The Analgesic Effect of the Combined Treatment of Aspirin with Different Antidepressants on Thermally and Chemically Induced Pain in Albino Mice

Abdalla Salem Elhwuegi, Kalthom Mahmoud Hassan. Department of Pharmacology and Clinical Pharmacy, Faculty of Pharmacy, Al-fateh University of Medical Sciences, Tripoli, Libya.

Objectives: Combination analgesics can provide more effective pain relief for a broader spectrum of pain. This research examines the possible potential analgesic effect of the combined treatment with aspirin and different classes of antidepressants drugs in two different models of pain using Albino mice.

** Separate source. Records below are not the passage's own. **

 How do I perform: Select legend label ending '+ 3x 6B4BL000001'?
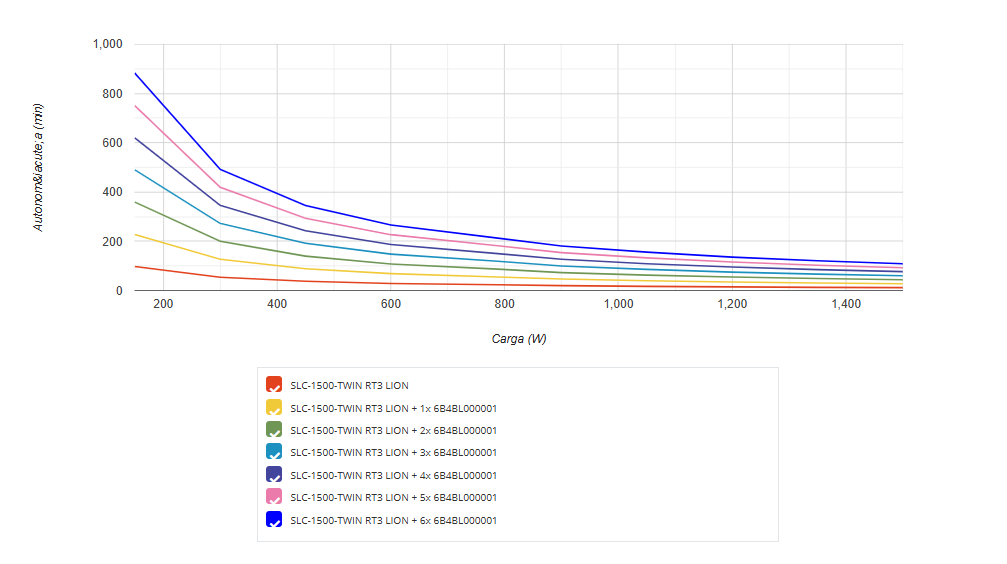393,453
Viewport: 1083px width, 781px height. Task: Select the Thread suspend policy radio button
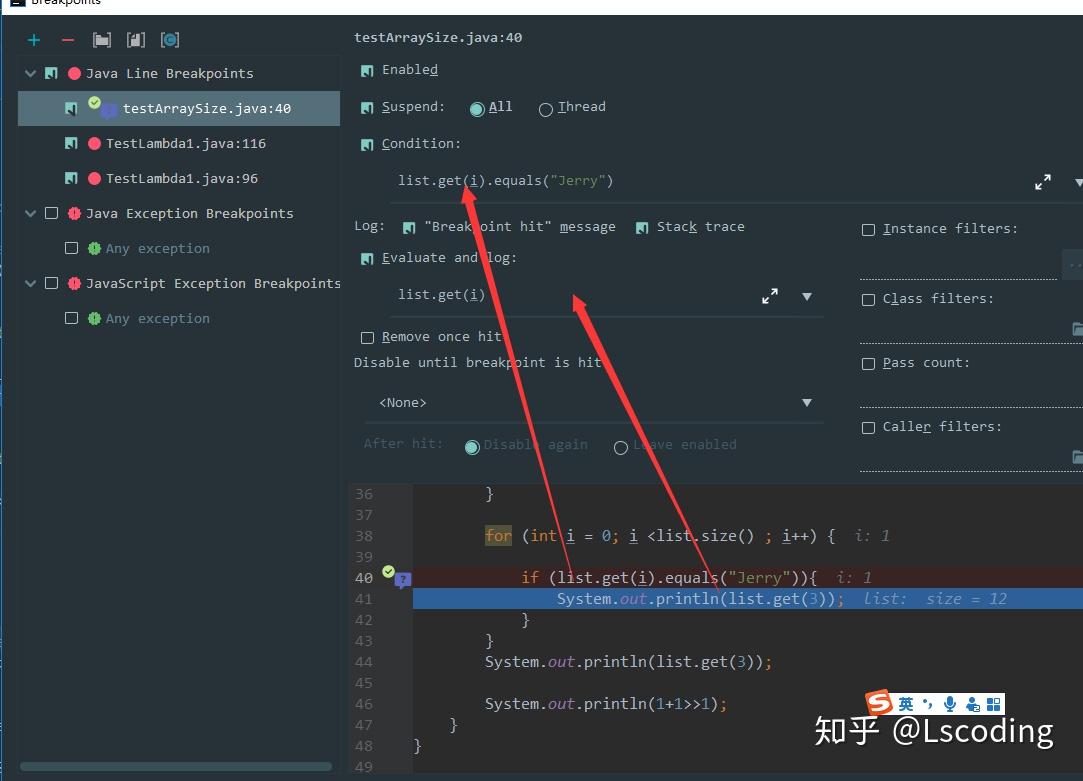point(545,110)
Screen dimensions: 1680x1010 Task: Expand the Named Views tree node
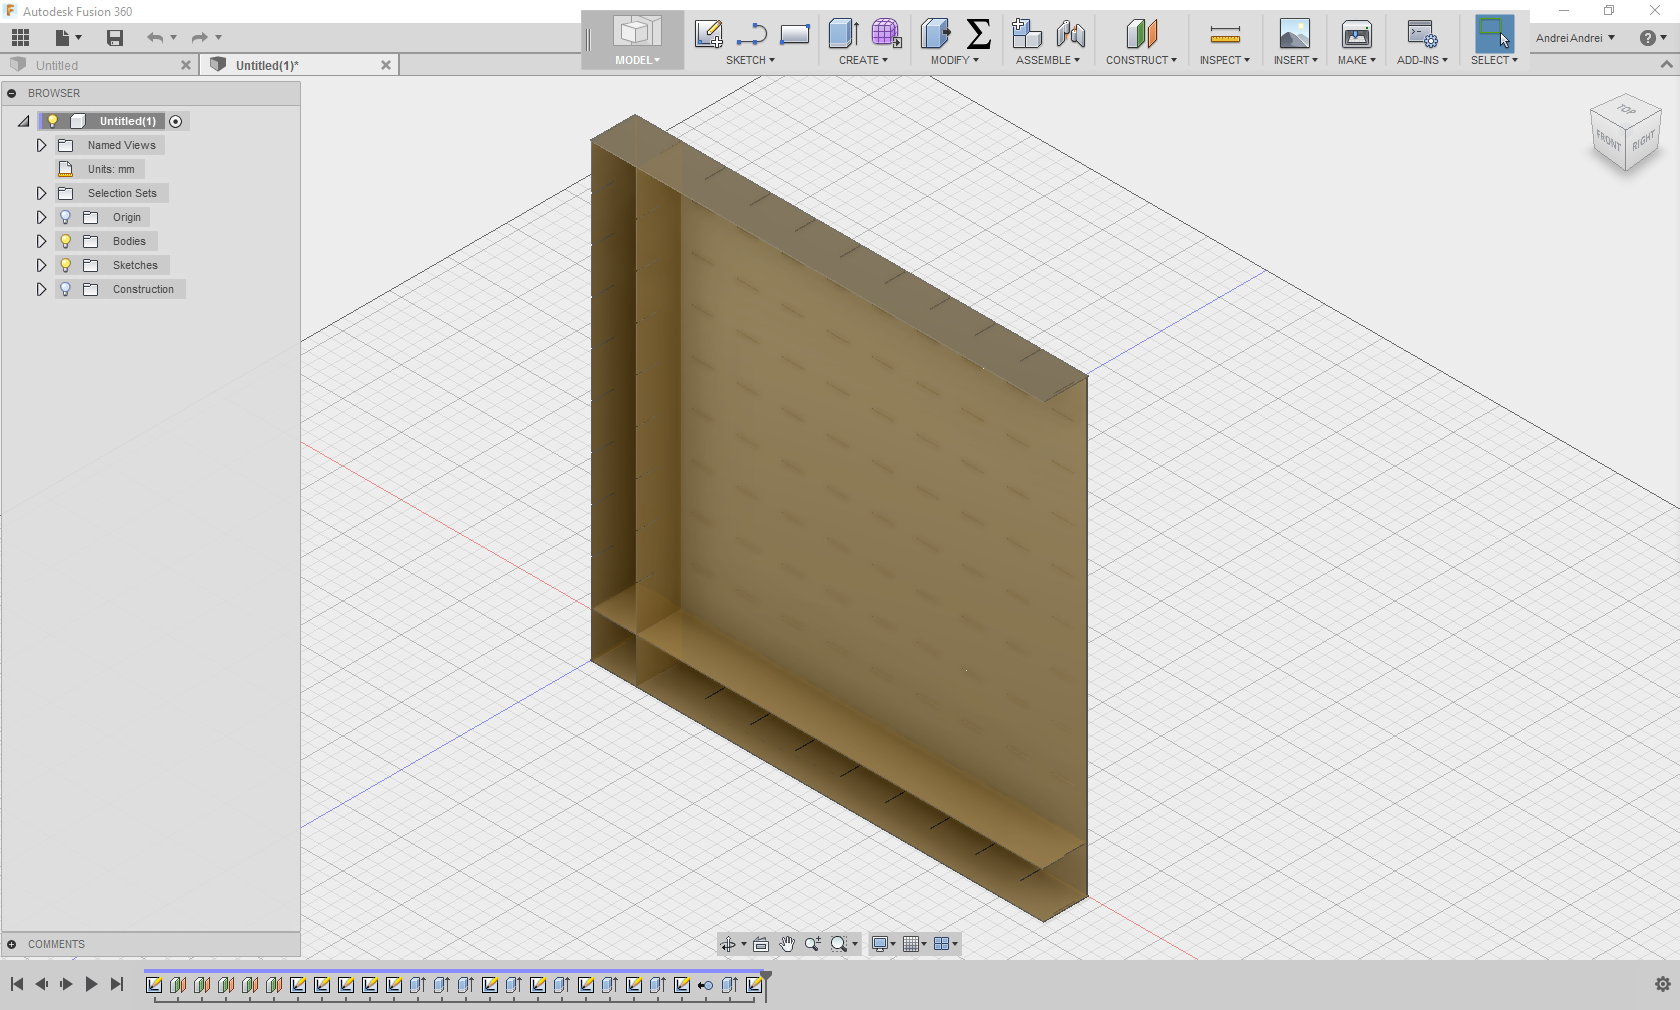click(x=41, y=145)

Methods: Different groups of six animals each were injected intraperitoneally by different doses of aspirin (50, 100, or 200 mg/kg), imipramine (2.5, 7.5, 15 or 30 mg/kg), fluoxetine (1.25, 2.5, 5 or 7.5 mg/kg), mirtazapine (1.25, 2.5, or 5 mg/kg) and a combination of a fixed dose of aspirin (100 mg/kg) with the different doses of the three antidepressant drugs. One hour later the analgesic effect of these treatments were evaluated against thermally (hotplate) and chemically (acetic acid) induced pain. All data were subjected to statistical analysis using un-paired t-Test.

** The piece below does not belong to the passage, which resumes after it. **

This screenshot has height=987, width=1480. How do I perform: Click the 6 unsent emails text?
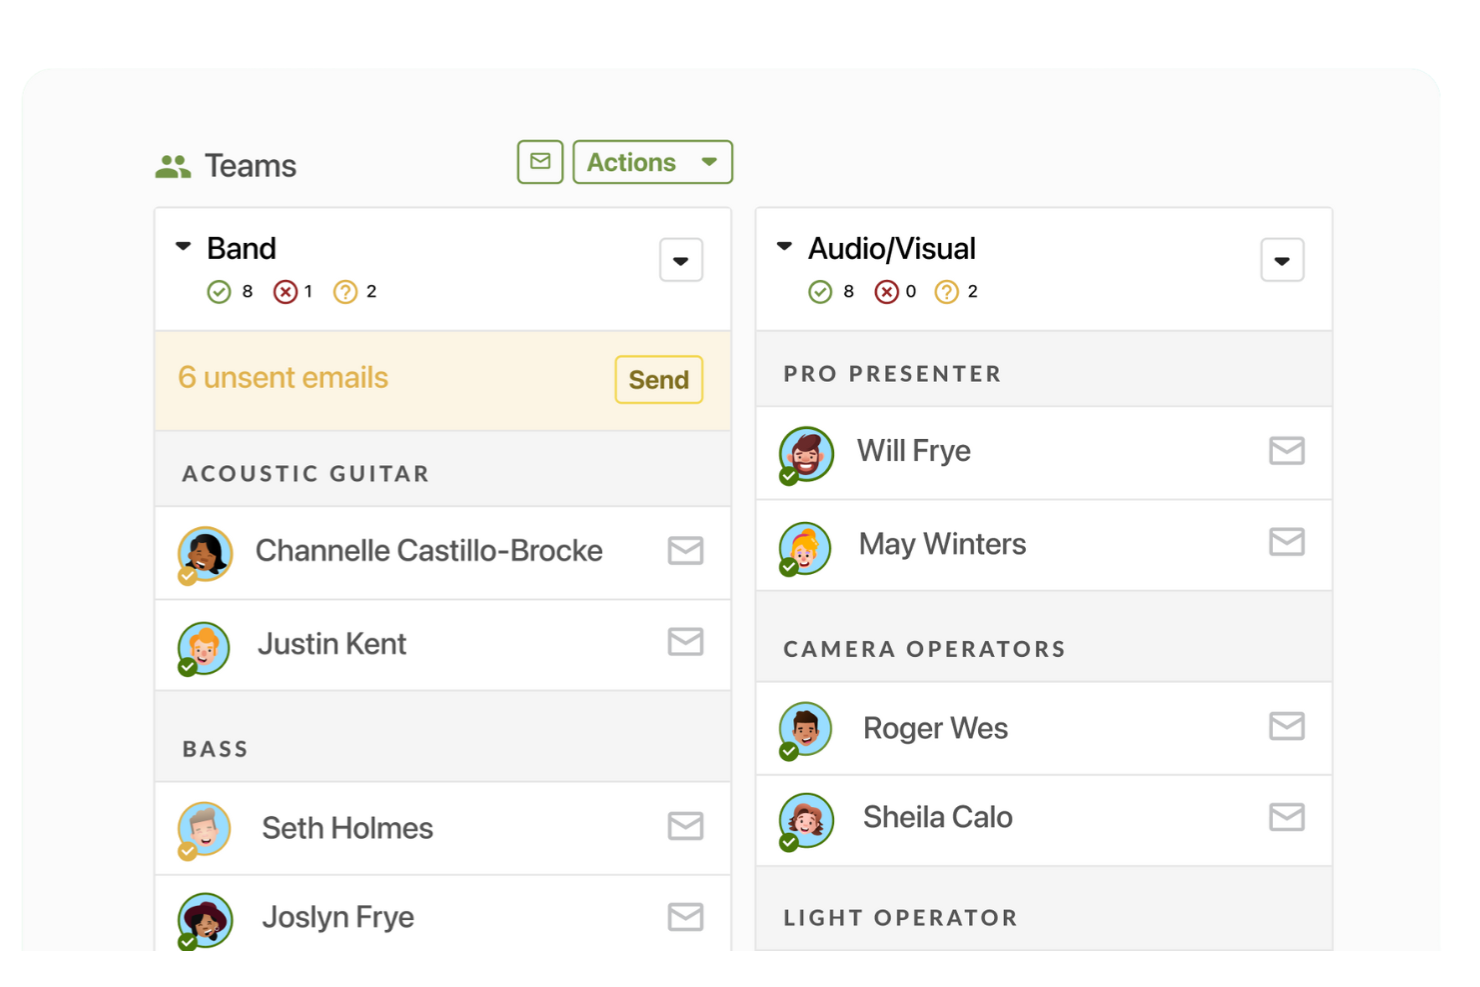[x=283, y=378]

Results: Aspirin produced dose dependent analgesic effect only against chemically induced pain. The three selected antidepressants produced dose dependent analgesia against both types of pain. The addition of a fixed dose of aspirin to imipramine significantly increased the reaction time (RT) of the lowest dose (by 23%) and the highest dose (by 20%) in the hotplate method; while this potentiation was statistically significant with all doses of imipramine against chemical pain (writhing was inhibited by 11%, 9%, 8% and 20% respectively). The addition of the fixed dose of aspirin to fluoxetine significantly increased RT by 13% of the dose 2.5 mg/Kg in the hotplate method; while this potentiation was statistically significant with 5 mg/kg and 7.5 mg/kg of fluoxetine against chemical pain (writhing was inhibited by 20% and 19% respectively). Finally, the addition of the fixed dose of aspirin significantly potentiated the antinociceptive effect of the different doses of mirtazapine using both pain models (RT was increased by 24%, 54% and 38% respectively in the hotplate method; and writhing was inhibited by 19%, 29% and 23% respectively in the chemical pain).

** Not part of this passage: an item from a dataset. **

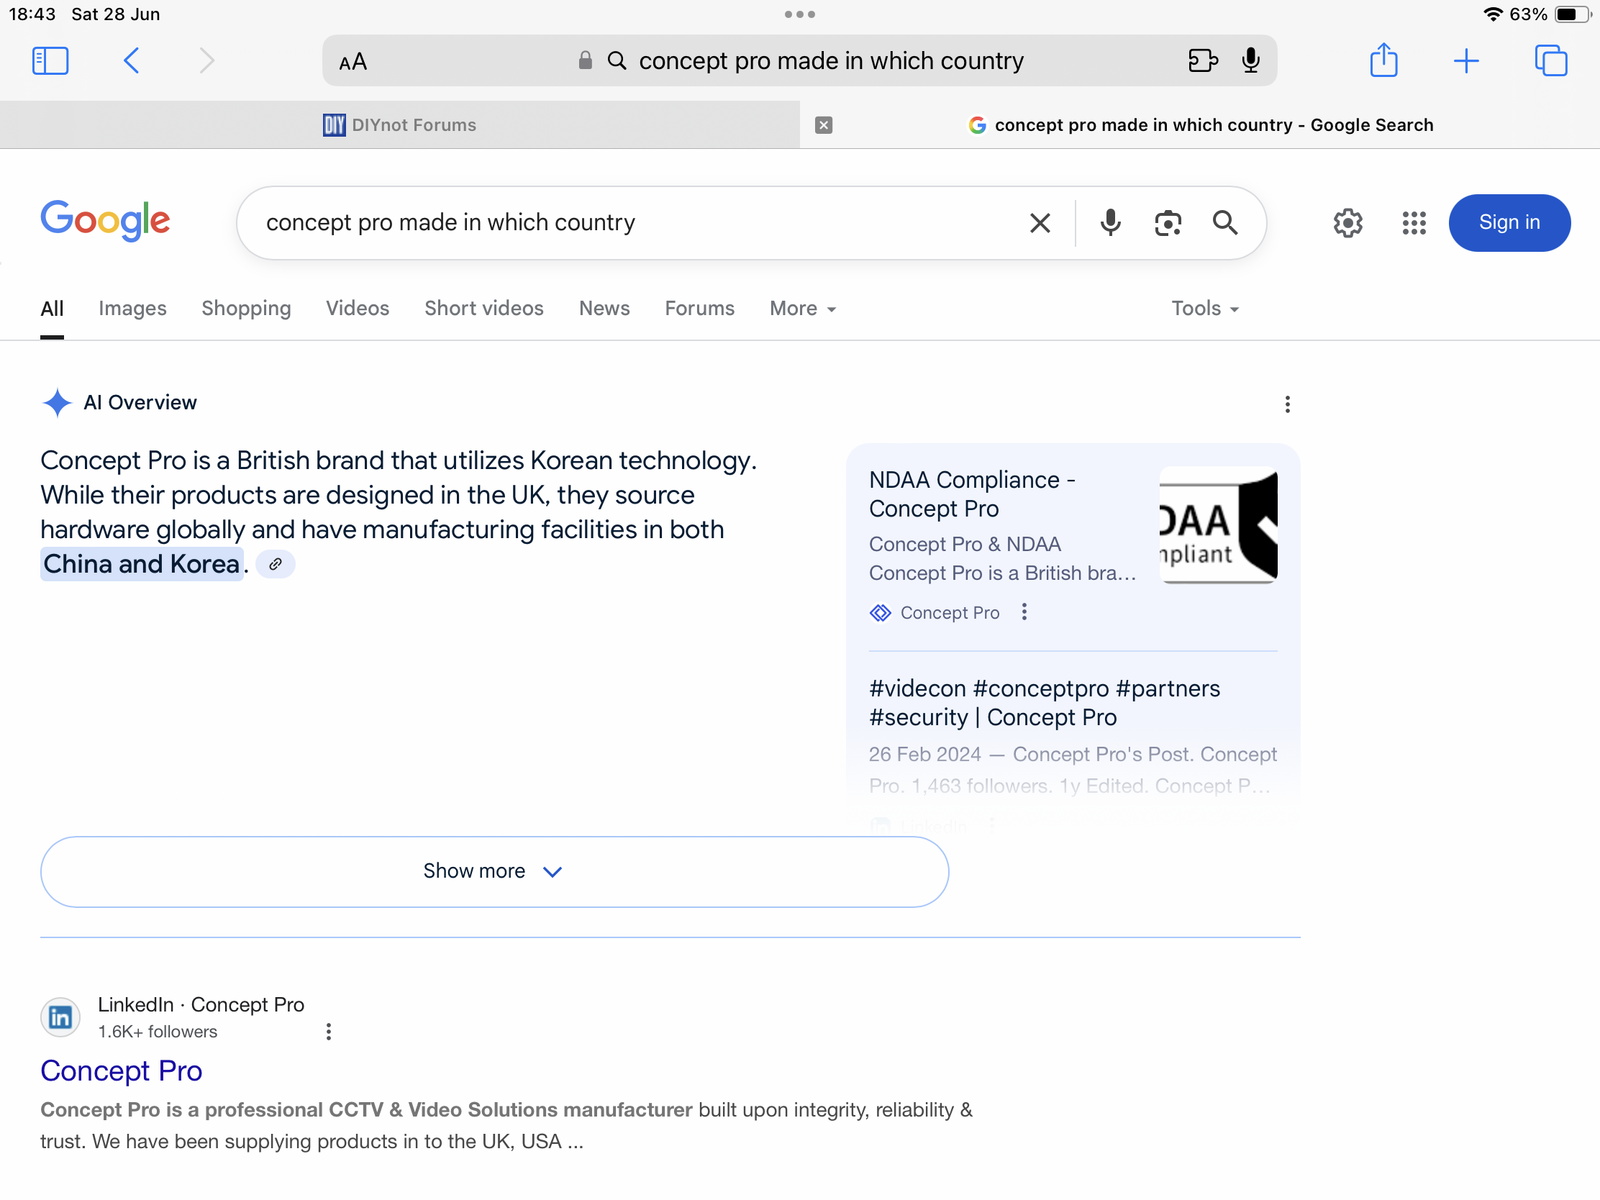1600x1200 pixels.
Task: Show all open tabs overview
Action: 1550,61
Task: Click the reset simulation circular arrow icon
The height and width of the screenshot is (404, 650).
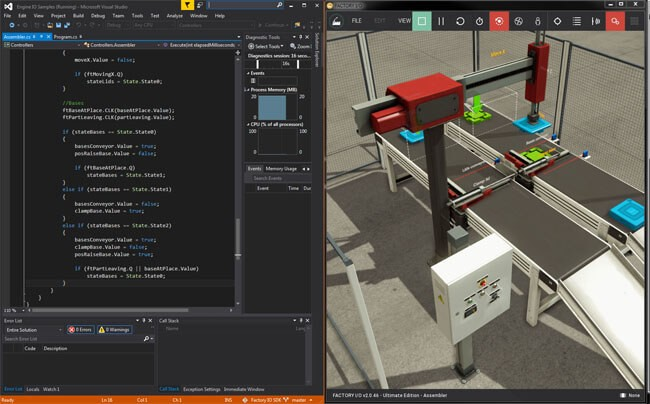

Discussion: The differing parallel central and peripheral mechanisms of action of these drugs might have been the cause of the improved analgesia.

Conclusion: The combination of aspirin with an antidepressant might produce better analgesia. This type of combination can increase the efficacy of pain management and reduce side effects by using smaller doses of each drug.